The leader of Surrey council has been secretly recorded telling his Conservative colleagues that a "gentleman's agreement" had been reached with senior cabinet ministers to avert a referendum over a planned council tax hike.
In the recording, councillor David Hodge is heard telling a Conservative group meeting on 7 February that a "series of conversations" with the Communities Secretary Sajid Javid, had taken place in a car outside Downing street.
The audio also reveals that a second meeting took place with Chancellor Philip Hammond in a bid to strike a deal with the council which had planned to raise council tax by 15% to help pay for social care.
The council eventually pulled the plug on plans to let the people of Surrey vote on the issue, opting instead to instigate a 4.99% hike — which does not require a referendum — on the morning of the decisive vote.
Labour leader Jeremy Corbyn ambushed British Prime Minister Theresa May over the alleged deal between her government and the Conservative-led council on Wednesday (8 February).
Corbyn claimed at Prime Minister's Questions (PMQs) that he had seen leaked texts between Hodge and a special adviser at the Department for Communities and Local Government.
"There may come a time, if what I call gentleman's agreements the Conservative Party often does, are not honoured, we will have to revisit this in nine months or a year's time," Hodge says in the recording leaked to the BBC.
"If we do, let me assure you that you'll have to drag me kicking and screaming not to go for a referendum next year."
Hodge continues: "A series of conversations took place with the secretary of state for local government in his car outside Number 10 Downing Street looking for assurances, looking for clarification, looking for help basically for how we can stop the referendum.
"He then went inside and spoke to the Chancellor and his adviser ... then the spad (special adviser) rang me with what we can and cannot say. There are certain things we cannot say, and yes there are certain risks to the decision we decided to go with."
He adds: "But every one of us knows in this room that we have what we call a gentleman's agreement with the Chancellor and the secretary of state."
Hodge told those in the room not to discuss the arrangement publicly.
The alleged deal comes in a county where many prominent Conservative MP's have constituencies including former party leader contender Michael Gove, Transport Secretary Chris Grayling, Health Secretary Jeremy Hunt and Chancellor Philip Hammond.
Gareth Thomas, Labour's spokesman for local government finance, said: "Theresa May and her ministers, including Sajid Javid, have been playing political games, conducting backroom sweetheart deals for their friends, whilst councils across the country struggle to cobble together the money to adequately fund social care.
"Theresa May must come clean about the terms of the deal offered to Surrey County Council, apologise for her Government's misleading suggestion that there had been no such deal and ensure other local councils get the same treatment."
Hodge told Sky News that making the recording public was a "deceitful" act by his colleague. He said: "There's nothing I can do about it. I'm straight and honest.

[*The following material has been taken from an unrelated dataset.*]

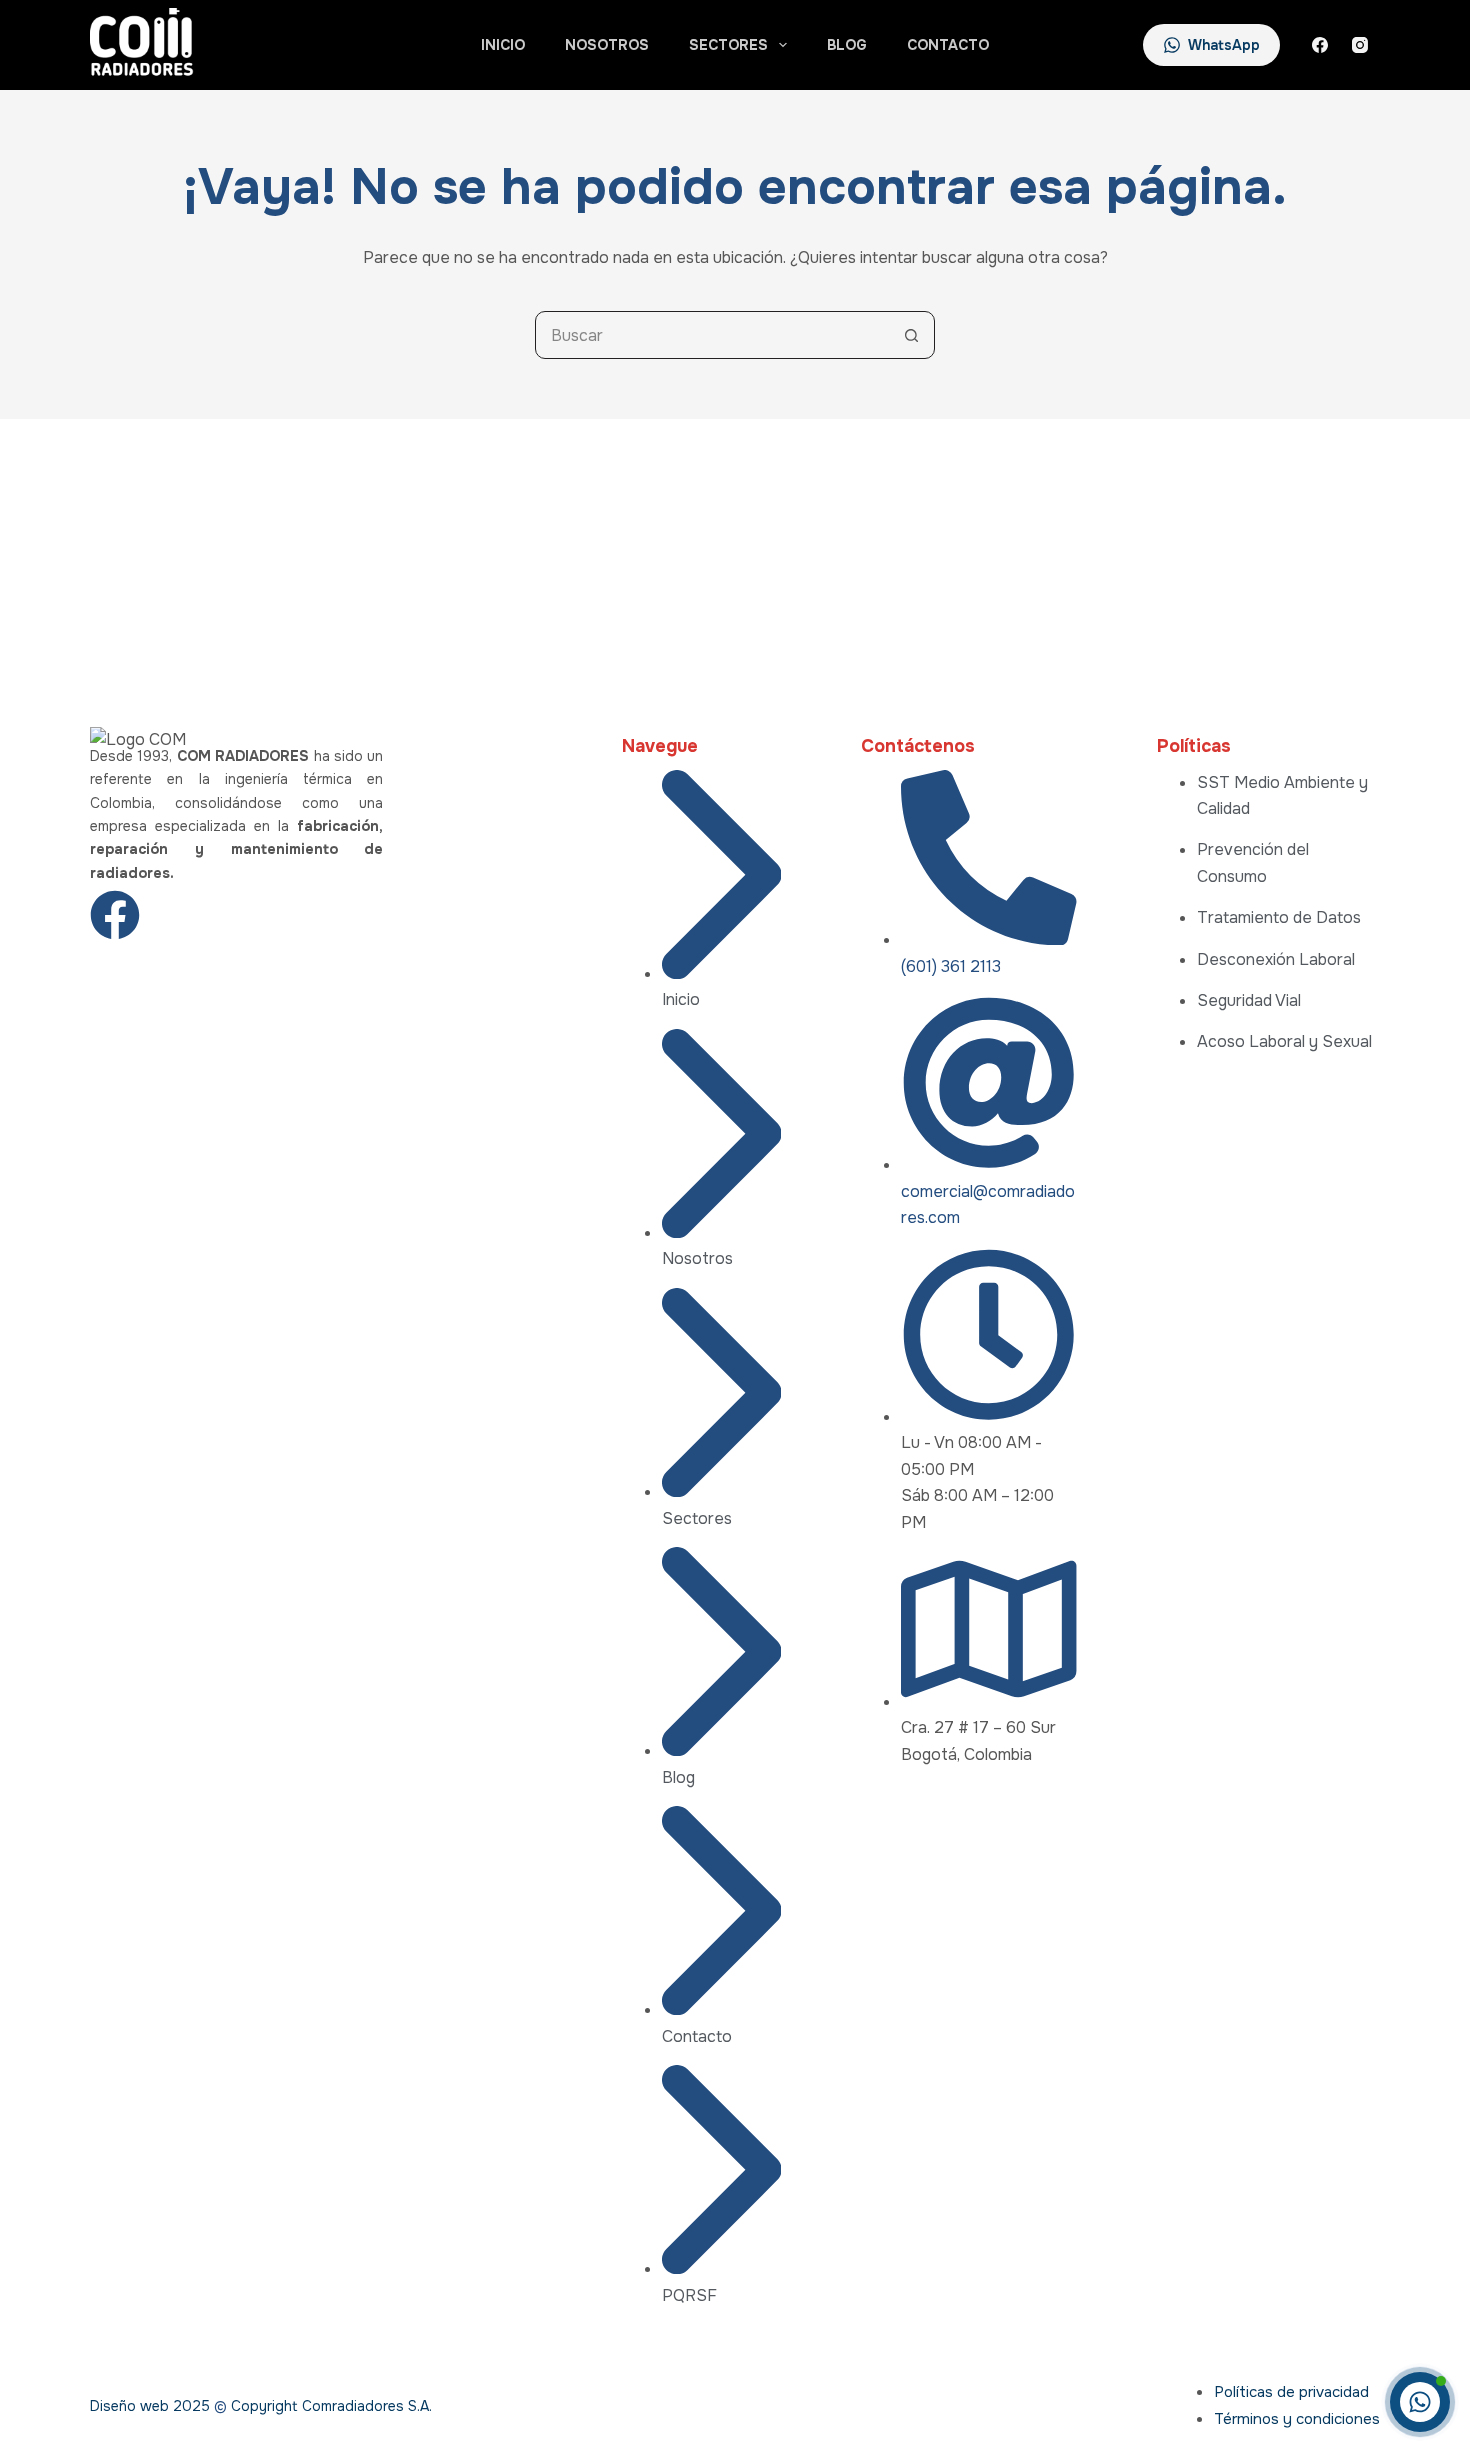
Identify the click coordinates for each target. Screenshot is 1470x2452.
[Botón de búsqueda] (911, 335)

All I ever wanted is the best for the people of Surrey, I make no apology about that."
Hodge later told the BBC that "every leader... will always have these conversations to try and get a better deal".
In a statement, Javid's department said the council was merely taking part in a pilot scheme which would allow the council to keep more money from business rates from next year to use for social care.
A government spokesperson issued the following response: "As we have repeatedly made clear, there was no special deal for Surrey county council and they will not receive any extra funding that would not otherwise be provided or offered to other councils. To imply the opposite is simply untrue."